Pods for baby formula, olive oil, cocktails on display at CES in Las Vegas
Updated January 6, 2020 - 3:55 pm
We can trace it back to the Keurig. The runaway success of that single-serve, coffee-pod device clearly has prompted designers and manufacturers to extend the concept to other food and beverages.
“The Keurigization of the world is happening,” said Shelly Palmer, an advertising, marketing and technology consultant.
But Palmer said the cult-level devotion such devices have engendered has affected society in other ways.
“It’s changing the relationship not only of how we make our food, but the communities of interest around it, I think, are even more fascinating,” he said of the social-media groups that have sprung up. “That’s sort of the second-order effect of that; Americans have always paid for convenience.”
Here’s a look at some of the insert-your-pod devices that are being shown at CES 2020, which opens Tuesday at 11 local venues including the Las Vegas Convention Center.
Beverage makers
Bartesian makes it simple to make one cocktail — and maybe another of a different kind, and on and on. You fill the four reservoirs with spirits or water as appropriate, pop in a cocktail capsule and direct the strength to mocktail, light, regular or double, then press “mix,” and Bartesian takes care of the rest. The unit is $349.99; six cocktail capsules are $14.99 , with a Classic Collection including whiskey sour, Long Island Iced Tea, margarita, cosmopolitan and Uptown Rocks. Larger packs and subscriptions are available at bartesian.com.
For beer lovers, InTheKeg is a smart brewery platform.
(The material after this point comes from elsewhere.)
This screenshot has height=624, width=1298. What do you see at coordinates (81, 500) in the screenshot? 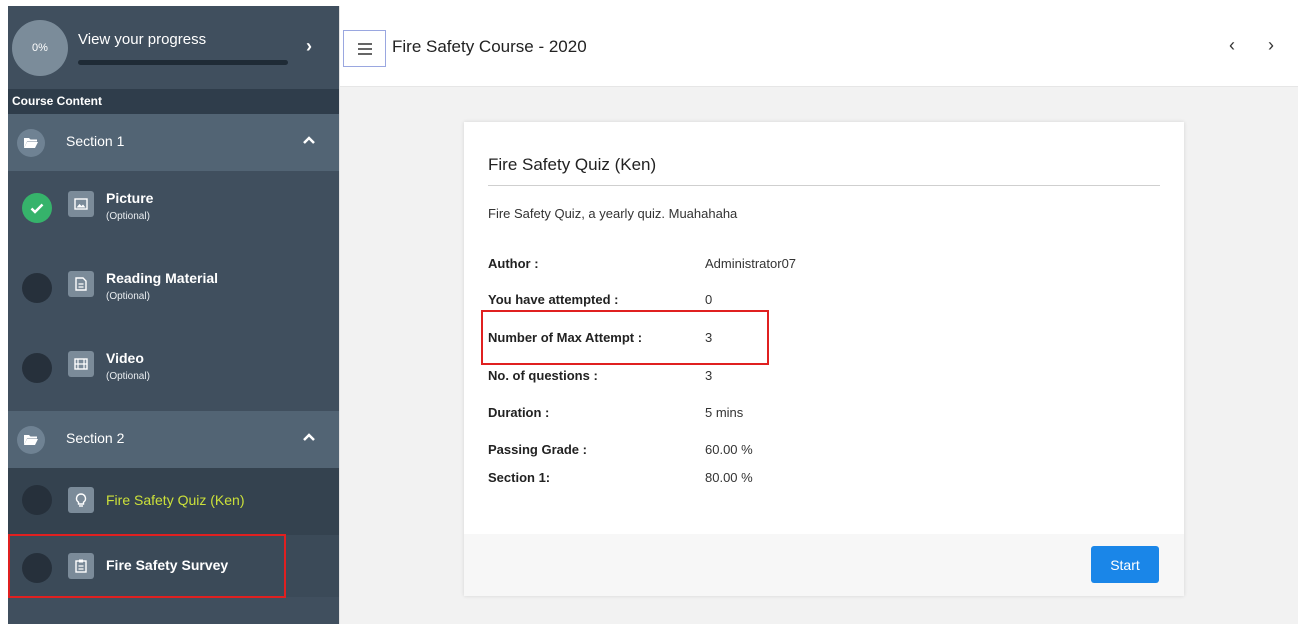
I see `lightbulb-icon` at bounding box center [81, 500].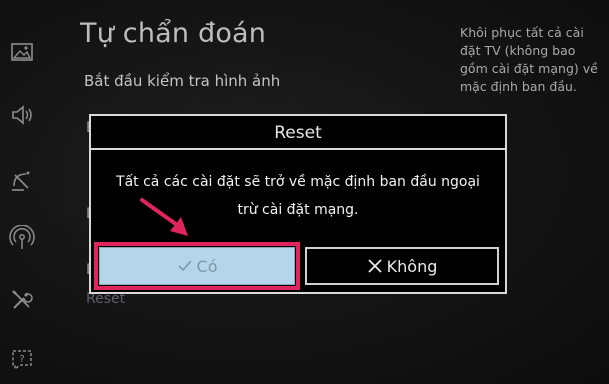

You put a SmartKeg in the machine, add a dry hopping ingredient bag to the hopping container and press a button; the machine ferments and ages the beer and stores it at the optimum temperature for serving. It holds 10 18-liter kegs, for 10 beer choices. No word yet on price or when it will be available.
Baby love
Baby Breeza offers a line of devices for making it easier to feed your baby, and the Formula Pro Advanced is a sort of Keurig for babies. Powdered formula goes into the top hopper, water into a removable, dishwasher-safe tank. The rest is done with digital controls: There are three warming settings, sizes in 1-ounce increments from 2 to 10 ounces and a water-only option. And it fits any size or type of bottle. It’s regularly $199.99, currently 20 percent off, at babybrezza.com.
Fresh oil
If you’ve ever dreamed of having your own olive-tree grove and pressing your own oil, Fresco may be as close as it comes. The company fast-freezes olive oil in “gems,” which are roughly shaped half-spheres. Insert a gem or gems, press a button, and voila — the aroma and flavor of fresh-pressed oil. The gems come in three flavors/intensities, “Allegro,” “Vivace” or “Adagio,” or a trial pack of all three, priced at about $33 for 10. The device is about $88 at oliofresco.it.
Grow your own
Heliponix says its GroPod, which it calls a “Keurig for food,” can supply a full serving of leafy greens daily. Insert a seed pod, the device takes over, and in about a month the plant is mature. You can grow up to 60 plants in a space roughly 2 feet square. Heliponix says it sold out of beta prototypes last year but is taking orders at gropod.io. Current seed varieties include romaine, spinach, arugula, cress, Red Russian kale and a number of herbs, plus a blank pod for your own seeds. The device is $1,995.
Miravel’s hanging wall gardens — another in the “counter to table” category — handle the water, light and nutrient needs of the plants. This time you’re using seed squares, which come in leafy greens, fruits, vegetables, flowers and succulents, as well as plants such as chamomile and CBD/hemp. The Simple Garden, $395, is listed as currently sold out at miravel.life.